Facebook hit with additional subpoena in California privacy probe
19 August 2020 22:09 by Mike Swift
California’s investigation into Facebook’s data-sharing practices has pushed forward and deepened in recent months, with investigators for the state’s attorney general hitting the social media giant with a previously undisclosed third investigative subpoena and continuing to interview officials at the company.
In a new court filing, a California state court judge in San Francisco agreed to close litigation between Facebook and Attorney General Xavier Becerra now that the attorney general agrees that his office is getting access to records and witnesses that Facebook had previously refused to grant in the probe that was launched in the wake of the Cambridge Analytica privacy breach.
The filing provides a new window into the continuation of the attorney general’s probe, with Facebook turning over thousands of documents and continuing to answer questions from investigators with the California Department of Justice.
Becerra’s office has now been investigating Facebook for more than two years, following a probe that began in June 2018. The probe was revealed in November, when the attorney general sued Facebook in Superior Court in San Francisco, saying the Menlo Park, California, company had not complied with two previous subpoenas, and hadn’t even tried to search the e-mail records of CEO Mark Zuckerberg and Sheryl Sandberg, Facebook’s chief operating officer.
In an order finalized Tuesday, Judge Ethan Schulman in San Francisco agreed to dismiss Becerra’s petition without prejudice, given that Facebook said “that it has completed its good faith efforts to produce documents and responses to [the attorney general’s] interrogatories, as agreed upon during negotiations between the Parties conducted in response to the petition.”
The attorney general sent Facebook a third investigative subpoena in February, a step that has not previously been reported, the court filing shows.
Facebook in recent months has complied with the demands of an earlier subpoena sent in June 2019 — the investigative demand Becerra previously said Facebook had not cooperated with — and the company this year “has made witnesses available, produced thousands of documents, and provided responses, or documents in response, to the outstanding interrogatories” from investigators, according to the filing.
In the Cambridge Analytica case, Facebook said as many as 87 million users had data improperly shared with the British political data-mining company.

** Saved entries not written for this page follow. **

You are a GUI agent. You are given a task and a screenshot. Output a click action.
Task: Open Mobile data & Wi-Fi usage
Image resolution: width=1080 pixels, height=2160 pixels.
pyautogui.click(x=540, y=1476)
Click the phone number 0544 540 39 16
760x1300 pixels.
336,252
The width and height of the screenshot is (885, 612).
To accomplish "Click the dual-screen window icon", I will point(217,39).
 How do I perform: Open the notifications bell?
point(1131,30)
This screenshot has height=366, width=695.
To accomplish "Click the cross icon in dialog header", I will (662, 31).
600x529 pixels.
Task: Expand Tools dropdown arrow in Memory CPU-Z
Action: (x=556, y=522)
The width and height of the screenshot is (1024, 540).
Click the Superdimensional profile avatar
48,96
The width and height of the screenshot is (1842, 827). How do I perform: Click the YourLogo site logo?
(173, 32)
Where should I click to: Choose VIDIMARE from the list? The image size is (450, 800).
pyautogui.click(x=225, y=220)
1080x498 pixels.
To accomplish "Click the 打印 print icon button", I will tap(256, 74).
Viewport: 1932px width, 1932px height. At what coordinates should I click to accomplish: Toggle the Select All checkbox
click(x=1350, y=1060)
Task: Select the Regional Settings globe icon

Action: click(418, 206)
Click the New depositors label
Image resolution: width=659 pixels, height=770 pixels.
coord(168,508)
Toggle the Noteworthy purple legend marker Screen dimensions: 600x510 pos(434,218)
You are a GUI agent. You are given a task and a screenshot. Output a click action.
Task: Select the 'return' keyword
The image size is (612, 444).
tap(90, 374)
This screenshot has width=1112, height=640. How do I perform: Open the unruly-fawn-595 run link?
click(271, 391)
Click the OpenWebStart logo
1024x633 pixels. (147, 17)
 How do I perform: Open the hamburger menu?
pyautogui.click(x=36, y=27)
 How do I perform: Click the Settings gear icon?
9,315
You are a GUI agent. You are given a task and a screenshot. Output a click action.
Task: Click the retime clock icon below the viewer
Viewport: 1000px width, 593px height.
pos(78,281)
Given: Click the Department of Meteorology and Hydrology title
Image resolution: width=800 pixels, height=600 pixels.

That data was originally shared through a personality quiz app on the Facebook platform that was downloaded by fewer than 300,000 people, but the app was able to access the personal data of all of those users' friends on Facebook as well. Prior to 2014, Facebook granted app developers on its platform access to the data not only of Facebook users who downloaded their app, but the data of all of their friends on Facebook.
California is not the only regulator investigating Facebook’s data-handling practices following the Cambridge Analytica breach. Massachusetts Attorney General Maura Healey has also been fighting with Facebook over access to records as part of her probe of Facebook’s data-sharing practices.
Healey said in a court filing this year that Facebook’s delays in providing the evidence she is seeking had already delayed the probe by a year. That dispute has now reached the Massachusetts Supreme Court.
The US Federal Trade Commission finalized a $5 billion penalty against Facebook over its data-protection practices in April. Facebook is also defending private class action litigation over its data-sharing, which is playing out in US District Court in San Francisco.
A spokeswoman for the California attorney general declined to comment in detail about the investigation, or discuss whether Becerra could file claims under the new California Consumer Privacy Act if the probe finds violations.* "We will let the stipulation speak for itself. The Attorney General retains all claims and potential remedies under all of the laws that we enforce," she said.